You should have at least 105 nuclei/sample
Expected result
1mg of human cortex typically yields ~104 cells
CellPlex Barcoding
1h 30m
16
Thaw Cell Multiplexing Oligo at room temperature. Vortex for 5 sec and centrifuge for 5 sec.
10m
17
Centrifuge nuclei using a swing bucket rotor 500 rcf, 4°C, 00:10:00
5m
18
Remove supernatant
Add 100ul of Cell Multiplexing Oligo (room temperature) to the nuclei. Gently pipette mix 10-15x to resuspend. Incubate for 5 mins.
Store the remaining Cell Multiplexing Oligo at -20C
19
Add 1.9 mL of cold WRB supplemented with RNAse inhibitor.
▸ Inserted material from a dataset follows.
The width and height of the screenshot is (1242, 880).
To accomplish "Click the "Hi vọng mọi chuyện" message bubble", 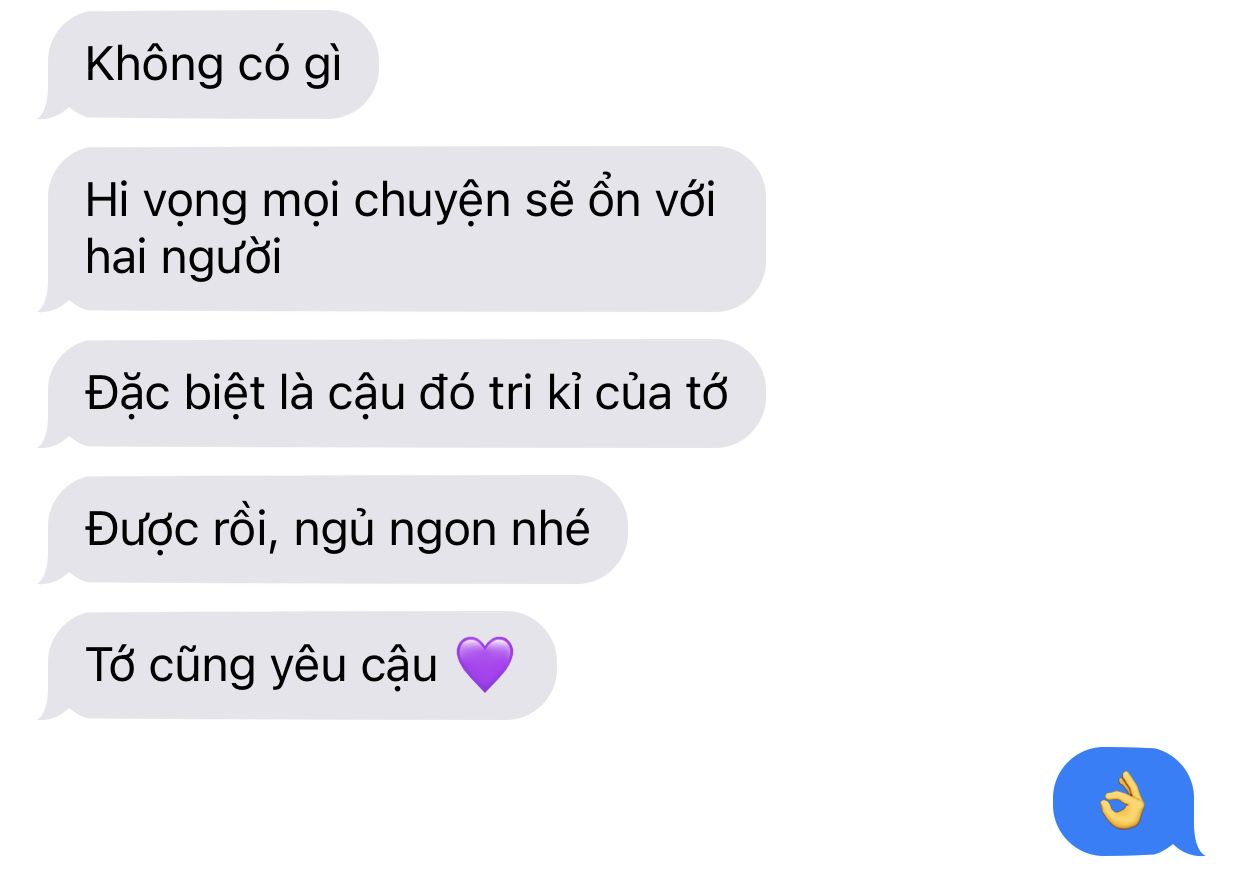I will [403, 229].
Gently pipette mix
10m
20
Centrifuge cells using a swing bucket rotor 500 rcf, 4°C, 00:10:00
21
Remove supernatant and add 2ml of cold WRB.
10m
22
Centrifuge cells using a swing bucket rotor 500 rcf, 4°C, 00:10:00
23
for a total of 2 washes
24
Based on starting concentration and assuming a ~50% cell loss, add an appropriate volume of cold WRB to obtain a final concentration of ~1500 cells/ul.
25
Pool samples together and count the total number of cells using a hemocytometer.
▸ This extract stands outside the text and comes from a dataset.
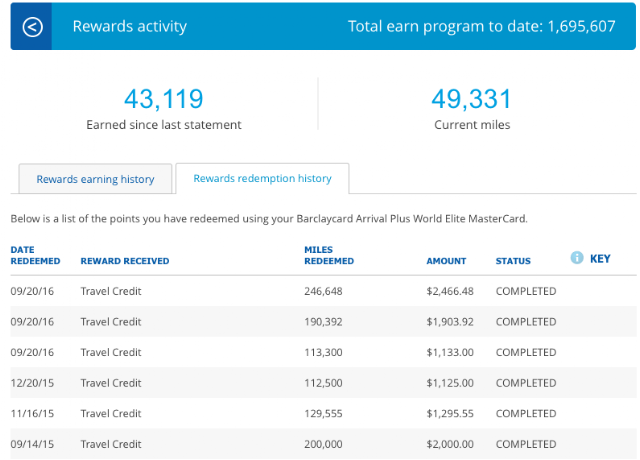
Task: Select the 09/14/15 $2,000.00 row
Action: 323,444
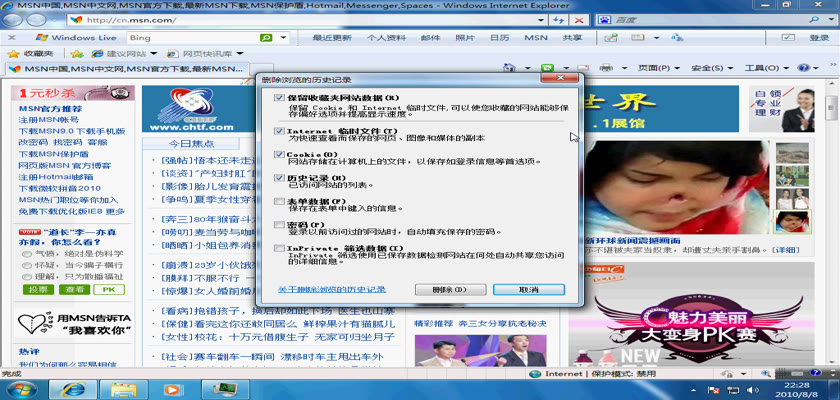
Task: Click the stop loading X icon
Action: (x=579, y=19)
Load 49,500 cells/10x well to aim for 30k cells
Demultiplexing with popscle/freemuxlet
26
After sequencing your libraries, align your reads with CellRanger and make sure to enable the option to generate .BAM files
27
Familiarize yourself with popscle/freemuxlet inputs, outputs and vignetes on its Github page:
Use the BAM files as inputs to freemuxlet. A .VCF file (a reference file with the SNPs) is also needed as an input for freemuxlet and can be obtained from 1000 genomes, filtering for high variant confidence, Minor Allele Frequency (MAF 0.01) and exonic variants.
29
After running, identify the droplet barcodes that were not assigned as singlets and remove these cells from your analysis
30
In order to identify which donor identified in freemuxlet corresponds to each sample, you can simply check for the amount of each CMO in all cells of each donor. Despite CMO labeling being too weak to demultiplex samples by itself, you can use it to match donors identified on freemuxlet with each sample.